§ **PAGE TEXT**:
Length of Page Table: 2^7 * Size of page table entry. Per segment.
Length of Segment Table: 8 * Size of segment table entry.
Q1b) (Assume same parameters as Q1a)
Physical Address: 21 bits = 9 bits page frame # + 12 bits page offset.
Virtual Address: 22 bits = 10 bits page # + 12 bits page offset. (Assuming 22 bits from Q1a. Note that the size of virtual address need not be the same as physical address.)
Page Table Entry: 9 bits page frame #.
Base Register: 9 bits page table address. (Assume that the page table is stored at a page frame boundary in the memory.)
Length of Page Table: 2^10 * Size of page table entry.
Q1c) (Assume 30 bit virtual address, 4 bytes per page table entry.)
Physical Address: 21 bits = 9 bits page frame # + 12 bits page
Offset.
Inner Page Table Entry: 9 bits page frame #.
Outer Page Table Entry: 9 bits inner page table address. (Each entry in the outer page table gives the page frame in which that inner page table is stored in memory.)
Inner Page Table Length: 2^12 (In 2 level paging, the page table is further paged. Hence the size of each inner page table is the page size 2^12. With 4 bytes per each entry, this means there would be 2^10 entries in each inner page table.)
Outer Page Table Length: 2^8 * size of page table entry (Total number of pages = 2^18, Number of entries per inner page table = 2^10, hence number of inner page tables = 2^18/2^10 = 2^8. Each inner page table needs an entry in the outer page table.)
Base Register: 9 bits outer page table address. (Again we assume that the outer page table will start at page frame boundary in the memory.)
Virtual Address: 30 bits = 8 bits page table # + 10 bits page # + 12 bits page offset. (2^8 entries in outer page table, 2^10 entries in inner page table.)
Q2a)
Note that after compaction, all the allocated memory would be contiguous. In the example considered, there are totally 8000 (4000+1000+2000+1000) bytes of available memory. Thus each of the following suggests possible free list after compaction. (0, 8000), when compaction occurs towards the end, (12000, 8000), when compaction occurs towards the beginning, and (4000, 12000), when compaction occurs towards beginning and end.
Q2b)
Segments are variable sized while pages are fixed size. Segments are logical units usually visible to the programmers while pages are transparent to the programmers. The segments form a 2 dimensional address space, while the pages form a contiguous linear address space. Segmentation suffers from external fragmentation while paging from internal fragmentation.
Q2c)
First Fit: The first request of 1600 bytes would be allocated from the space at (10000, 4000) changing it to (11600, 2400). The second request of 2000 bytes would be allocated to (11600, 2400), changing it to (13600, 400). The third request of 1000 bytes would be allocated to (4000, 1000) deleting this entry from free list. The fourth request of 2000 bytes would be allocated to (1000, 2000) deleting this entry also.

§ **PROVIDED DATA**:

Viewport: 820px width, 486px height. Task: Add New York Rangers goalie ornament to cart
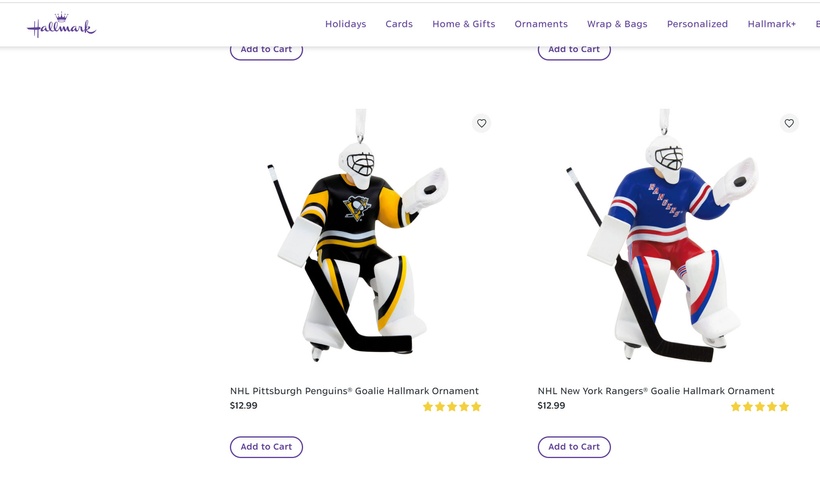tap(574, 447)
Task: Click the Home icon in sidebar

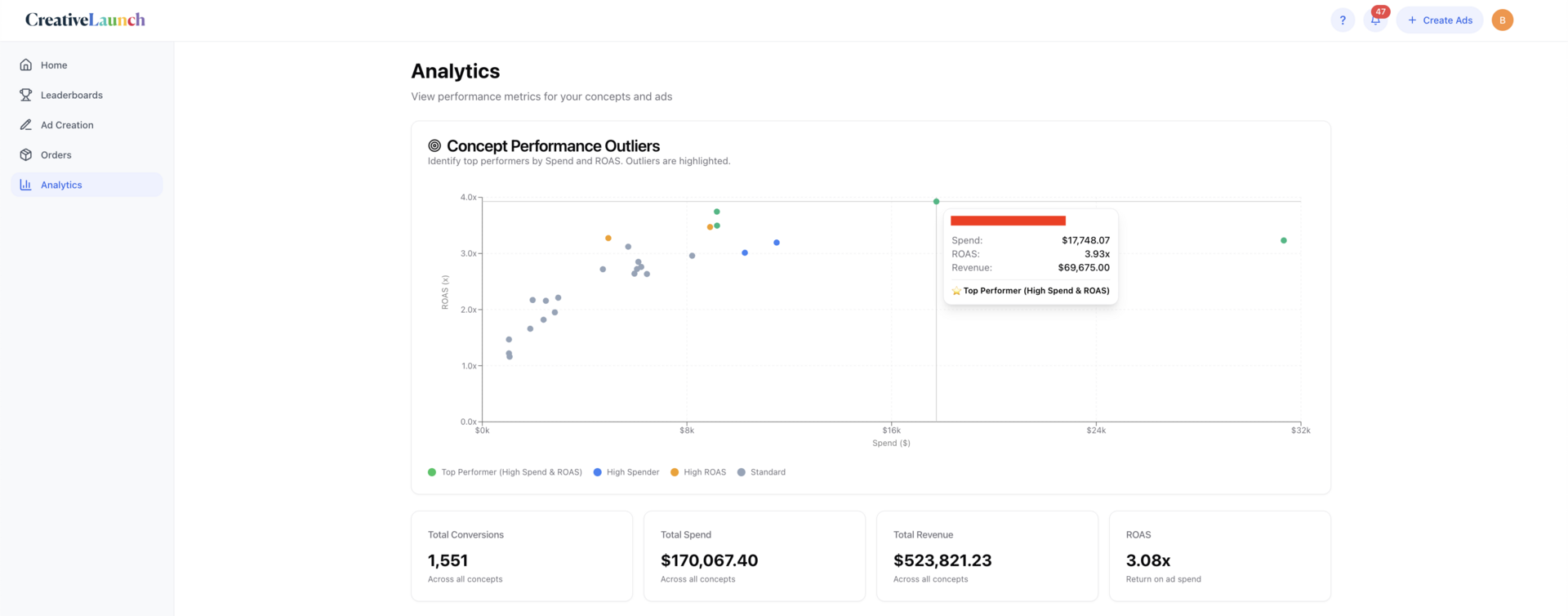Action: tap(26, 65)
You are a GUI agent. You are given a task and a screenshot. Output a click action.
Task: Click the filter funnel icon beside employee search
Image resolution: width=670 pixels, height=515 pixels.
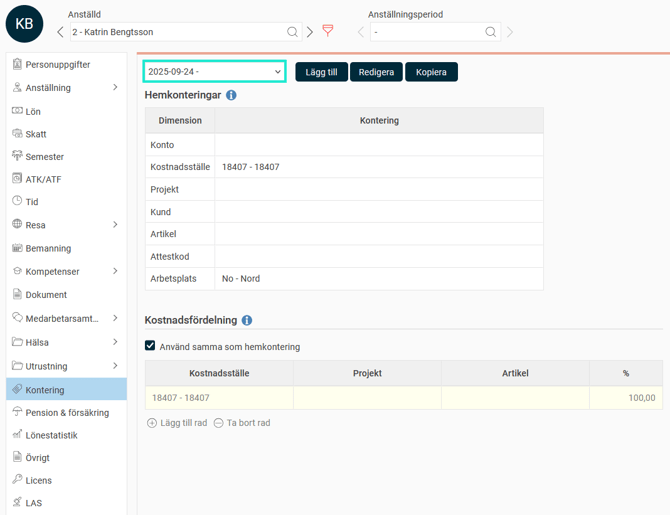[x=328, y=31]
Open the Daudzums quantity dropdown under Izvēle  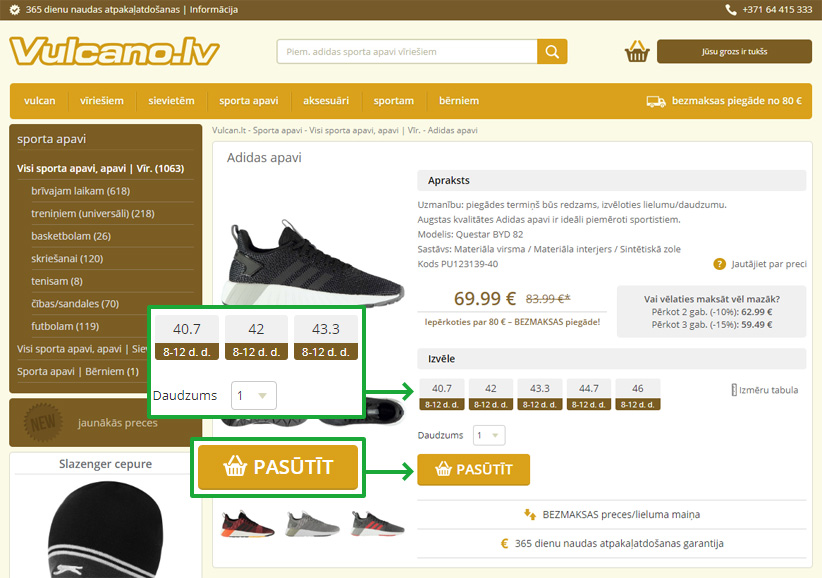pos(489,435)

§ **OBJECTIVE 1**:
In the memory-management solutions text, what kind of fragmentation does segmentation suffer from?
§ **OBJECTIVE 2**:
Continue the memory-management solutions text from the point where it stops.

§ **TASK RESPONSE 1**:
External fragmentation.

§ **TASK RESPONSE 2**:
Best Fit: The first request of 1600 bytes would be allocated from the space at (1000, 2000) changing it to (2600, 400). The second request of 2000 bytes would be allocated to (10000, 4000), changing it to (12000, 2000). The third request of 1000 bytes would be allocated to (4000, 1000) deleting this entry from free list. The fourth request of 2000 bytes would be allocated to (12000, 2000) deleting this entry also.
Worst Fit: The first request of 1600 bytes would be allocated from the space at (10000, 4000) changing it to (11600, 2400). The second request of 2000 bytes would be allocated to (11600, 2400), changing it to (13600, 400). The third request of 1000 bytes would be allocated to (1000, 2000), changing it to (2000, 1000). The fourth request of 2000 bytes cannot be allocated without compaction because of external fragmentation. The free space list now reads (13600, 400), (4000, 1000), (2000, 1000), and (15000, 1000).
Q2d)
Since the page size is 1000 bytes, the first three digits would represent the offset while the remaining higher order digits would give the page number.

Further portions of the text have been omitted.